Washington

Celera Genomics last week reached a significant milestone in the race to sequence the human genome. At a US House of Representatives subcommittee hearing, the company announced that it has completed the raw sequencing stage of its project.

But experts from the rival publicly funded Human Genome Project (HGP) believe Celera may have stopped short of its original goal. They question the company's claims that it will assemble the human genome within six weeks, and raise doubts over whether Celera, by itself, will be able to annotate the sequence by the end of the year.

The controversy over Celera's latest claim centres on the ‘shifting finish line’ in the raw sequencing race. When the company first announced that it would take on the human genome in 1998, it said it would single-handedly sequence the genome 10 times over (10X coverage) — the repeats being necessary for higher accuracy. Celera revised this goal to 4X sequence coverage in January this year (see Nature 403, 119; 2000), saying that it would then combine its proprietary data with the HGP's public data.

But, according to sequencing experts such as Philip Green from the University of Washington in Seattle, the ‘endpoint’ that Celera announced last week seems closer to 3.3X coverage.

The company claims to have achieved 11X ‘clone coverage’, a measurement that is notably different from sequence coverage. In each unit of sequence coverage, machines read the entire length of every DNA fragment. But in clone coverage, sequencers only scan the ends of each fragment, skipping over the middle.

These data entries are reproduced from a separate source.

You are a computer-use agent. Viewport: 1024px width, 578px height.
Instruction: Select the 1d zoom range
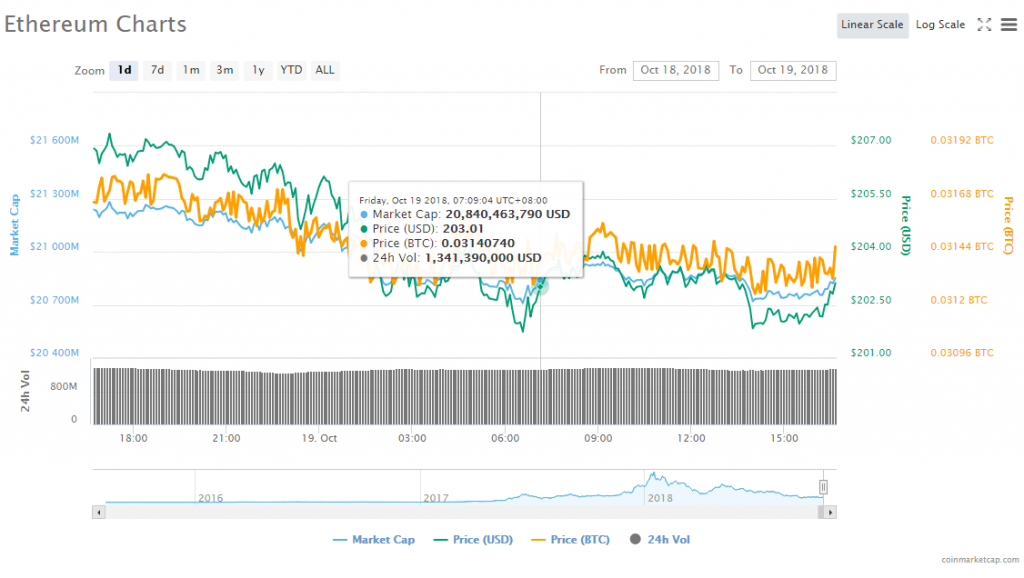click(x=124, y=70)
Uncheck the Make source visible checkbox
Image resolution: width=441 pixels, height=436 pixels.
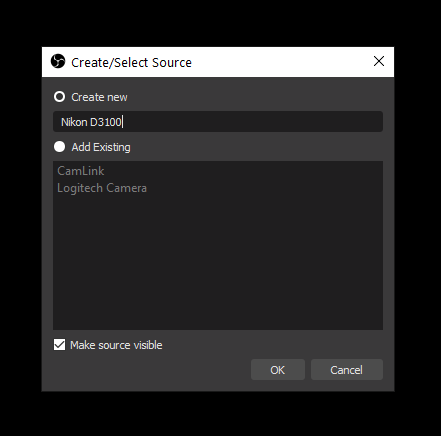[x=60, y=345]
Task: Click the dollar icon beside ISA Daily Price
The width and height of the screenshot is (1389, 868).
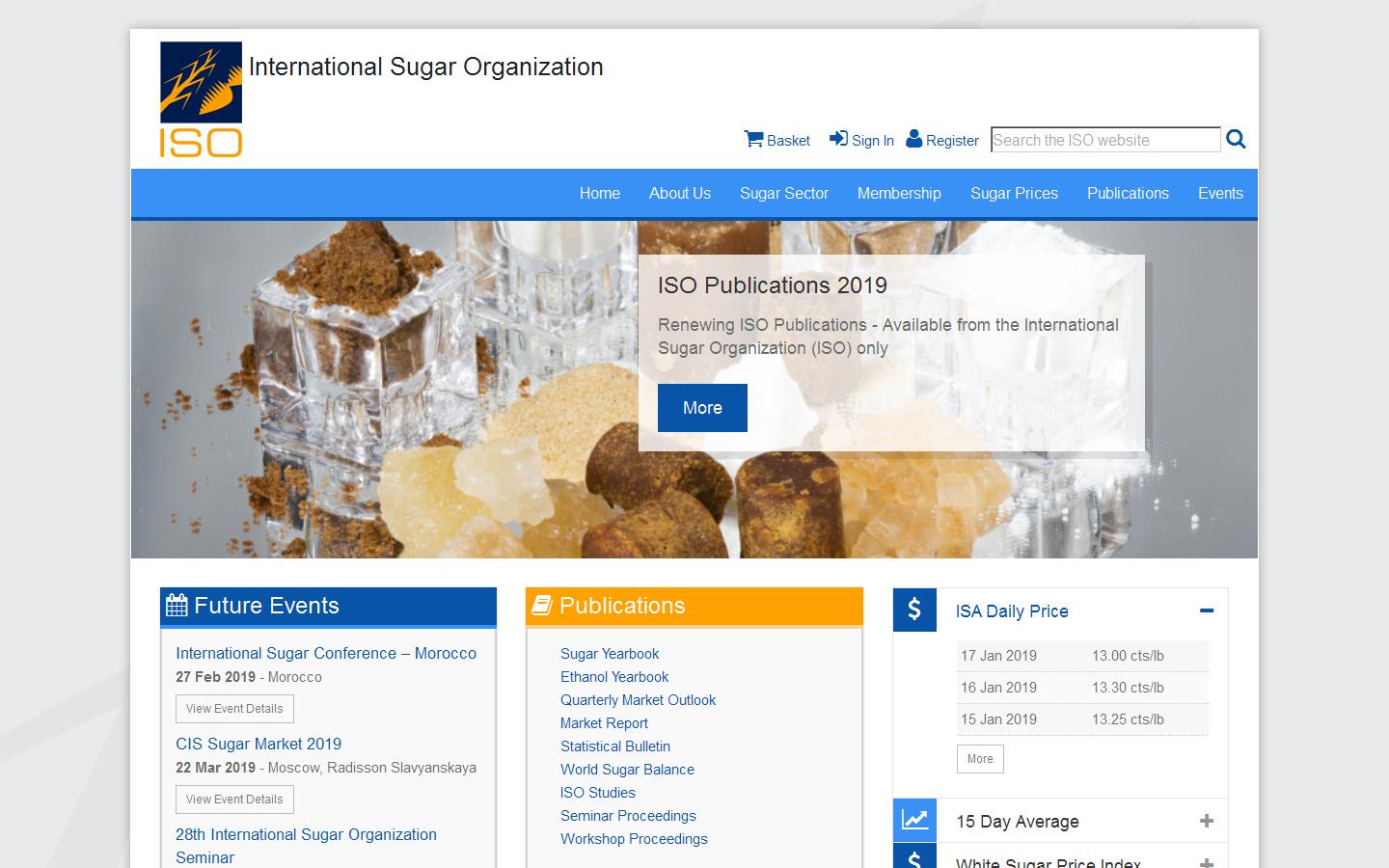Action: pos(914,610)
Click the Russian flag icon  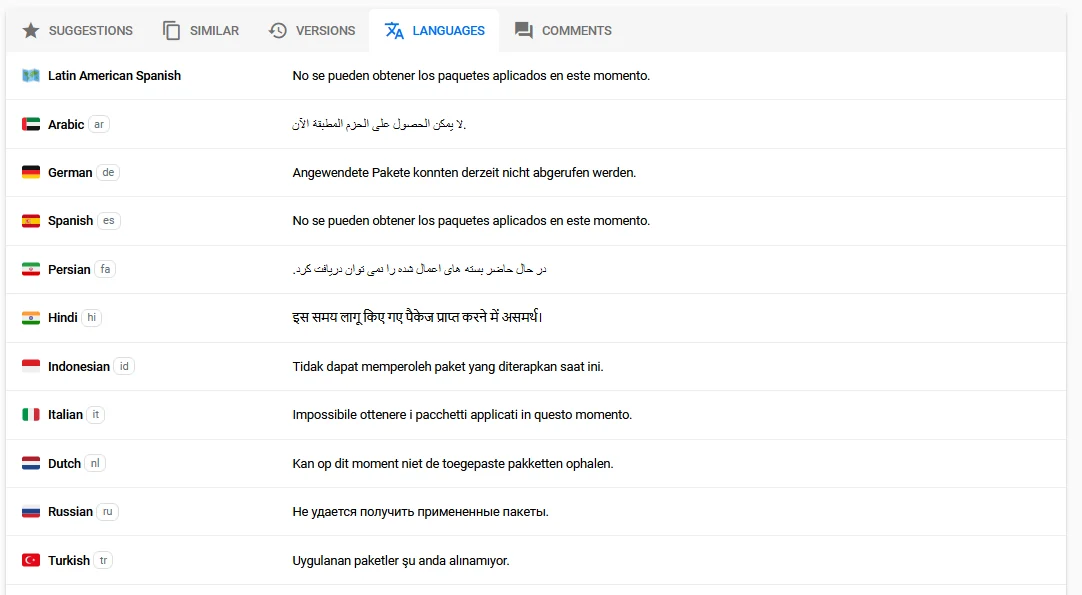tap(30, 511)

Clone coverage lends itself to Celera's strategy for genome sequencing. The company uses a ‘whole-genome shotgun’ approach, in which it blasts a complete piece of DNA into millions of fragments of varying sizes, reads only their ends, then uses computer algorithms to match up the overlaps.

Waterston: estimates 40,000 sequence gaps. Credit: BOB BOSTON/WASHINGTON UNIVERSITY

According to the company, the paired clone ends allow the genome to be assembled “much more completely than single-stranded sequencing methods allow at comparable levels of sequence coverage”. But critics such as Green argue that Celera needs a higher amount of clone coverage to achieve the level of sequence coverage that ensures completeness and accuracy.

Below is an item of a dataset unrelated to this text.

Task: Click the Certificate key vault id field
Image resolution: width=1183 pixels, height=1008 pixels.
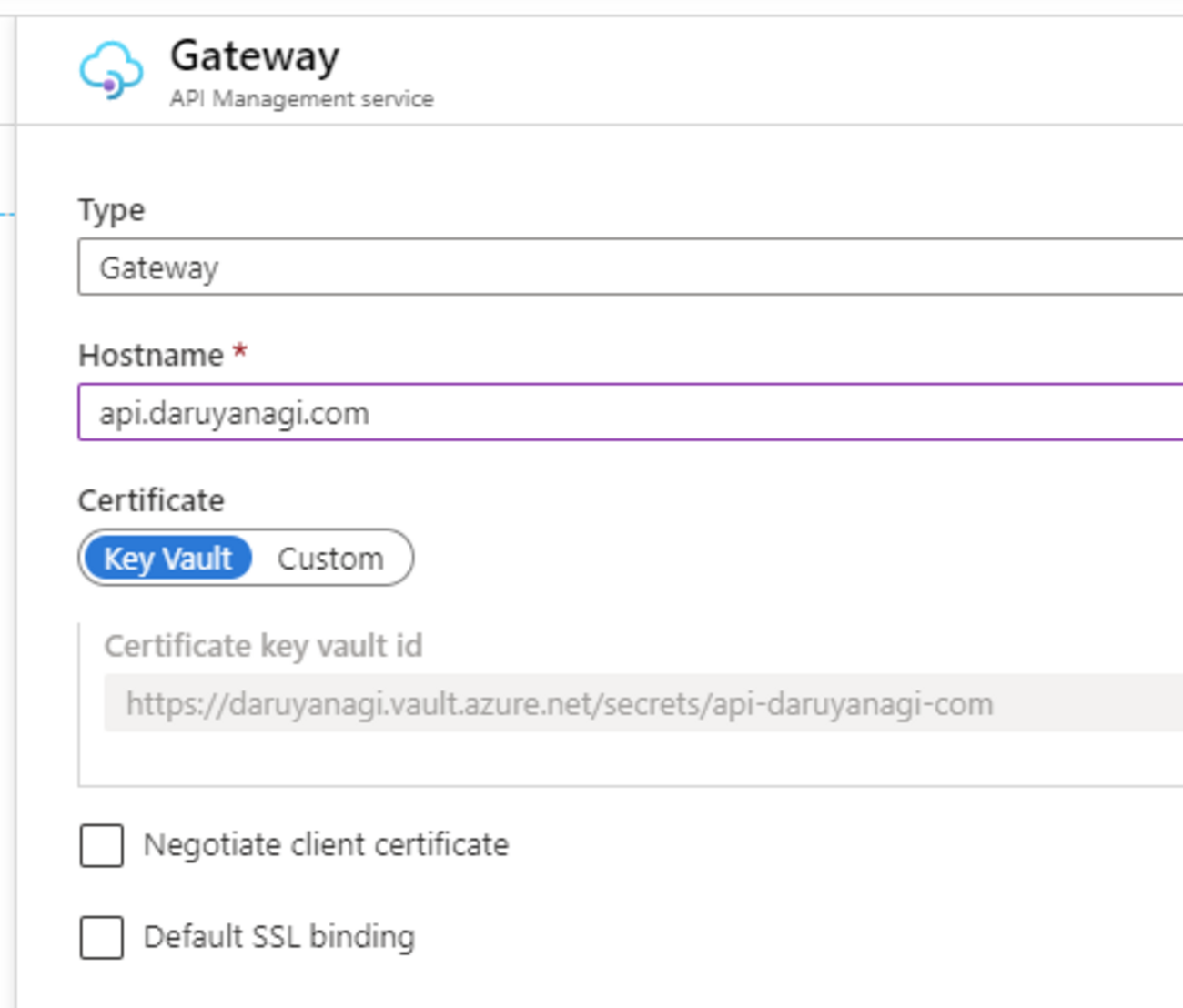Action: point(637,704)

The public project, by comparison, is doing ‘clone-by-clone’ sequencing, reading each DNA fragment in its entirety, then placing it on a physical map.

The HGP's map serves as a scaffold on which both the public and the private projects can affix data. Robert Waterston, head of the department of genetics at Washington University in St Louis, told the committee that because Celera has access to that scaffold — as well as to the public project's data — it will always be ahead in the gene mapping effort.

Waterston believes that Celera's level of coverage, when assembled, will result in over 40,000 gaps. He based his estimate on Celera's sequence of the fruitfly Drosophila, which, at a fraction of the size of the human genome, contained about 1,200 gaps. Green says the number of gaps in Celera's human sequence might be higher, as the company did not sequence the genome as many times over as it did the Drosophila genome.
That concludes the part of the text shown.